Quantum Pendulum: Solving in Heisenberg Interp.

[jackdamiels]

Hy

I am trying to solve problem of quantum pendulum in region of unstable equilibrium.
I am doing it in Heiseberg interpretation of QM. The equation of motion that I am getting is
$$\dot{\dot{\theta}} = \omega^2\theta$$,
and the solution is in form of :

$$x (t) = A\cosh(\omega t) + B\sinh (\omega t)$$.

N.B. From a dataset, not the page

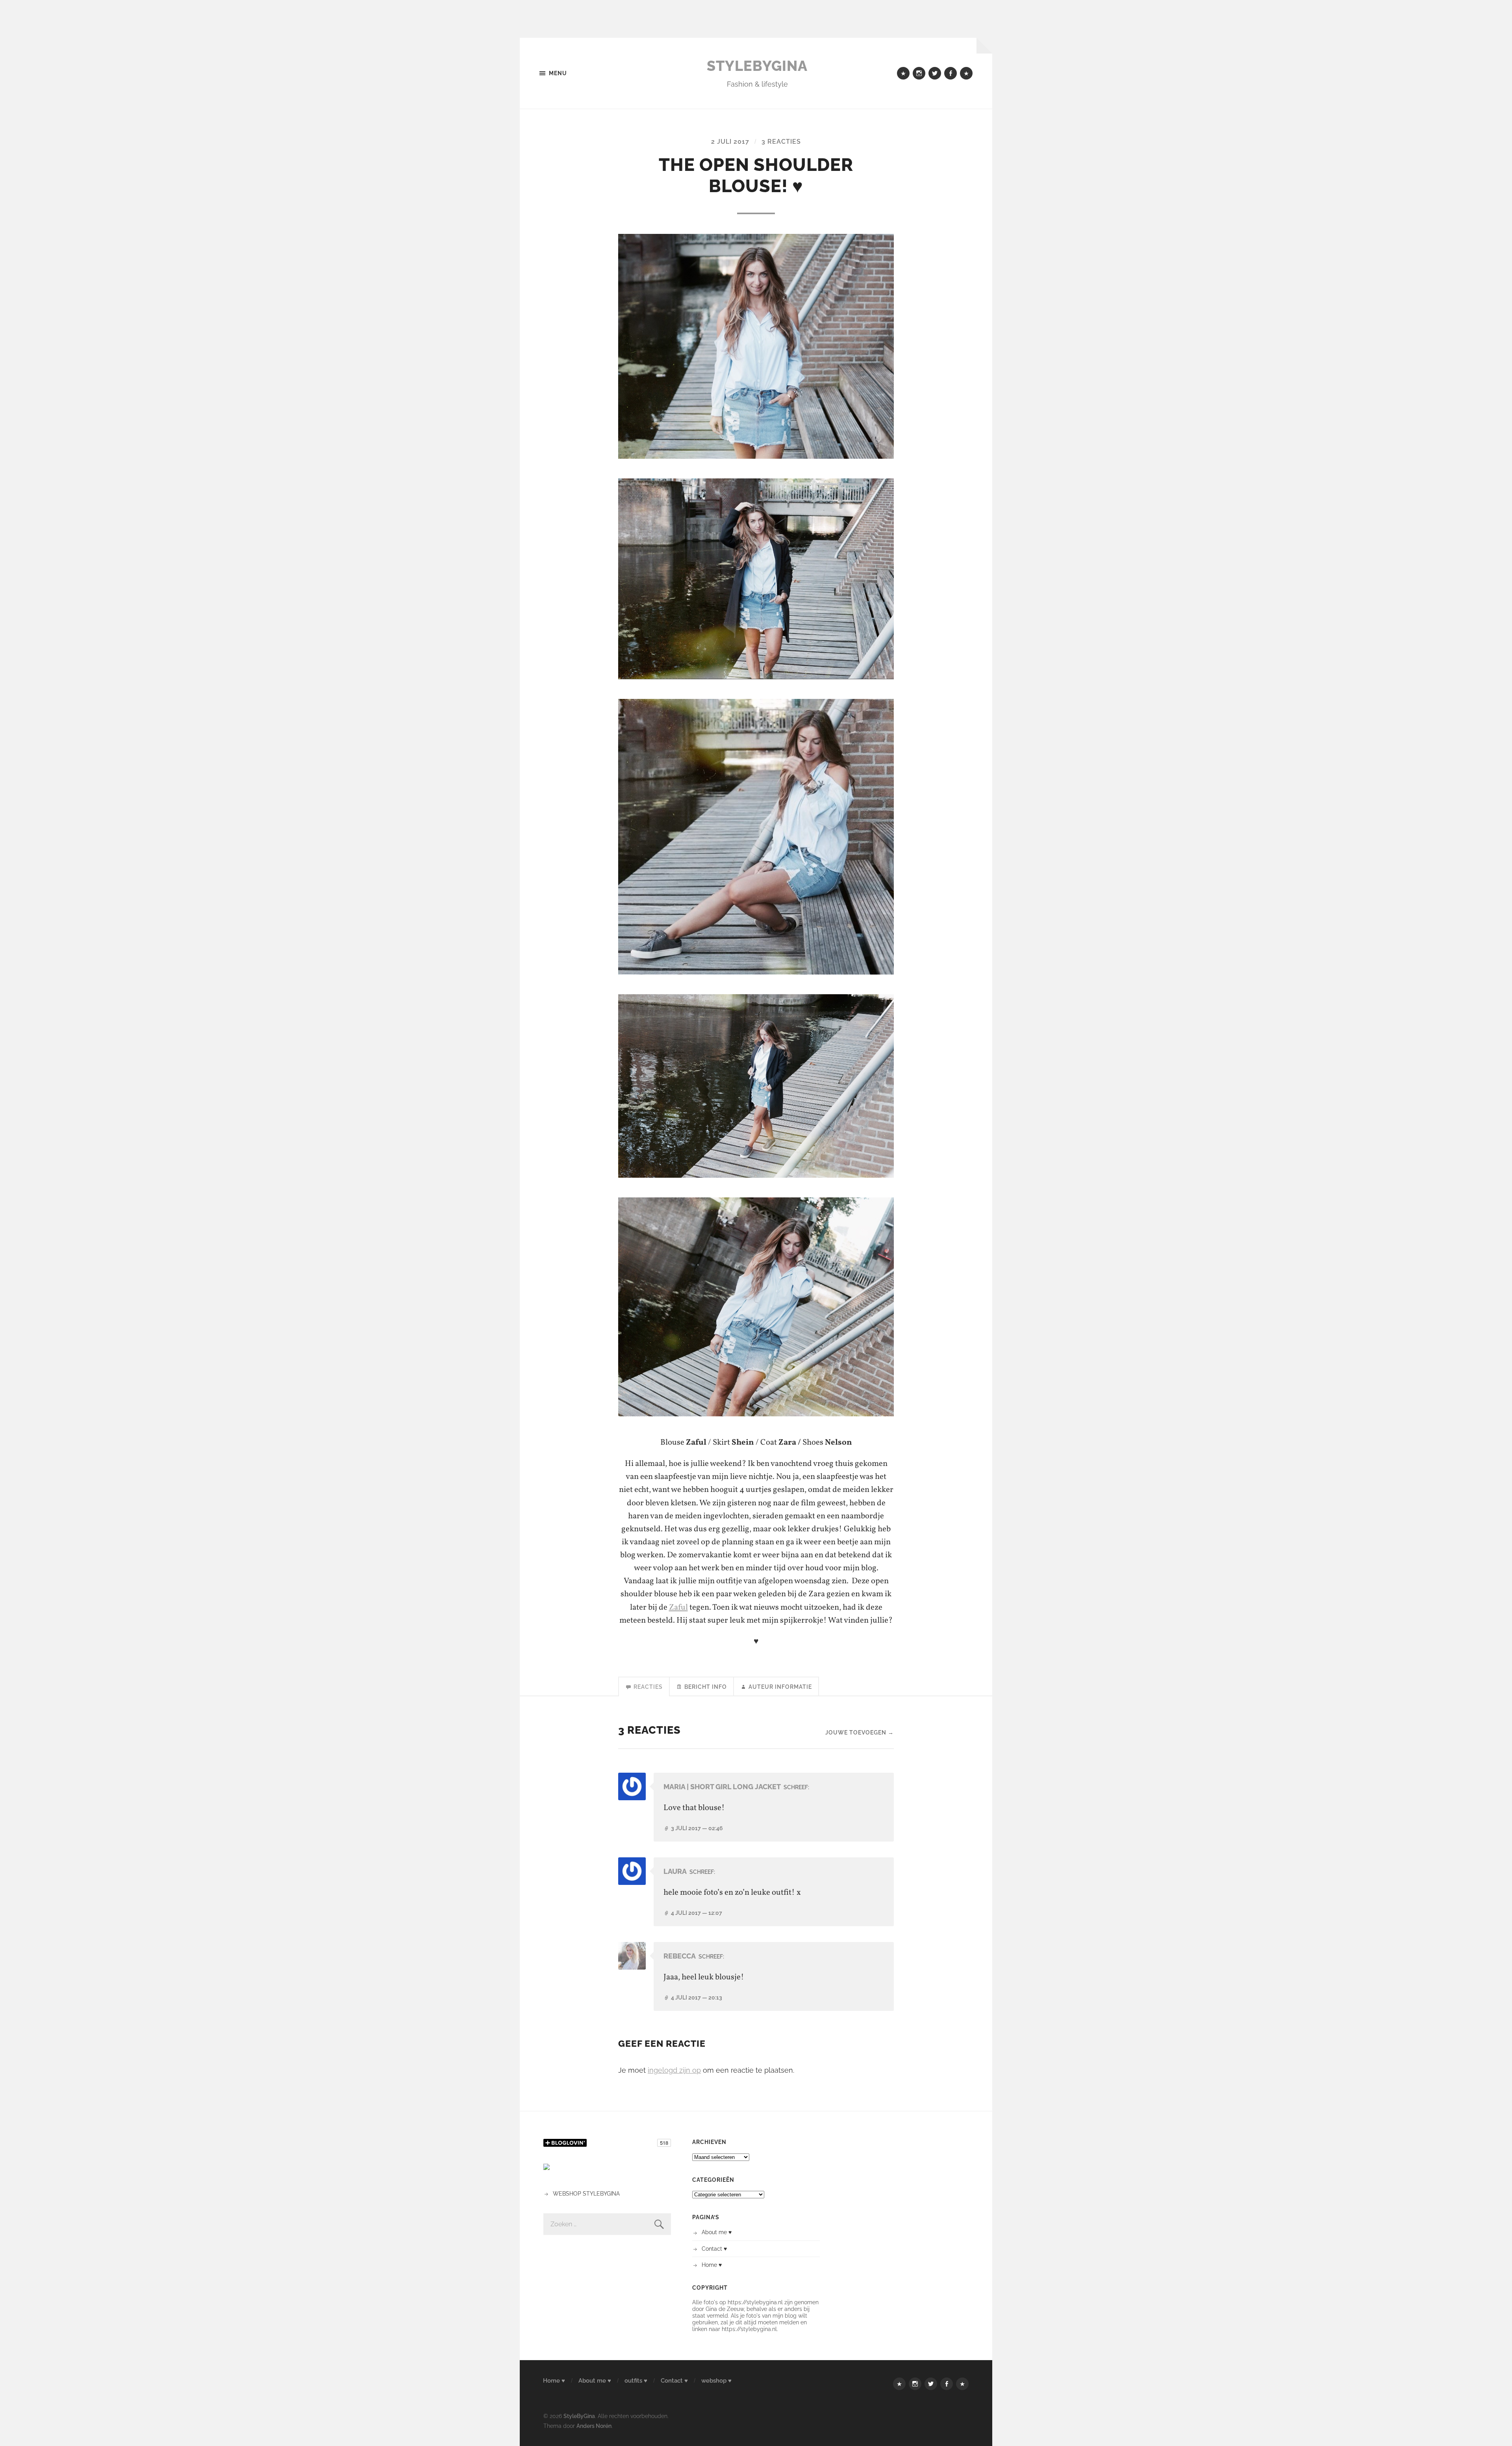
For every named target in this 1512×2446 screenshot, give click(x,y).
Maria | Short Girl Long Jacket (722, 1787)
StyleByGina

With some starting connditions I can get A i B, that is simple. But problem arose when I am computing standard deviations od for example
$$(\delta x )^2 = <(x - <x>)^2 >$$
I am getting imaginary numbers, and time dependence. Time dependence is OK, because it is Heisenberg picture, but whay imagenery part in this standard deviations. State is :
$$1/{\sqrt{\sigma{sqrt{2\pi}e^{ip_0 x}e^{-\frac{(x-x_0)^2}{4\sigma^2}$$.

Homework Statement

Homework Equations

The Attempt at a Solution

 

[member 553083]

The equation of motion for a quantum pendulum in the region of unstable equilibrium is given by \dot{\dot{\theta}} = \omega^2\theta ,where $\omega$ is the angular frequency.The solution to this equation can be written as x(t) = A\cosh(\omega t) + B\sinh (\omega t) .Using some initial conditions, one can determine the constants A and B.To compute the standard deviation of the position, one needs to compute the expectation value of $(x - <x>)^2$. This will give an expression that contains both real and imaginary parts. The imaginary part is due to the fact that the solution for $x(t)$ contains complex numbers, which means that the expectation value of $(x-<x>)^2$ will also contain complex numbers. The time dependence is expected, since we are working in the Heisenberg picture, where all operators evolve with time.The state of the system can be written as \frac{1}{\sqrt{\sigma\sqrt{2\pi}}e^{ip_0x}e^{-\frac{(x-x_0)^2}{4\sigma^2}}.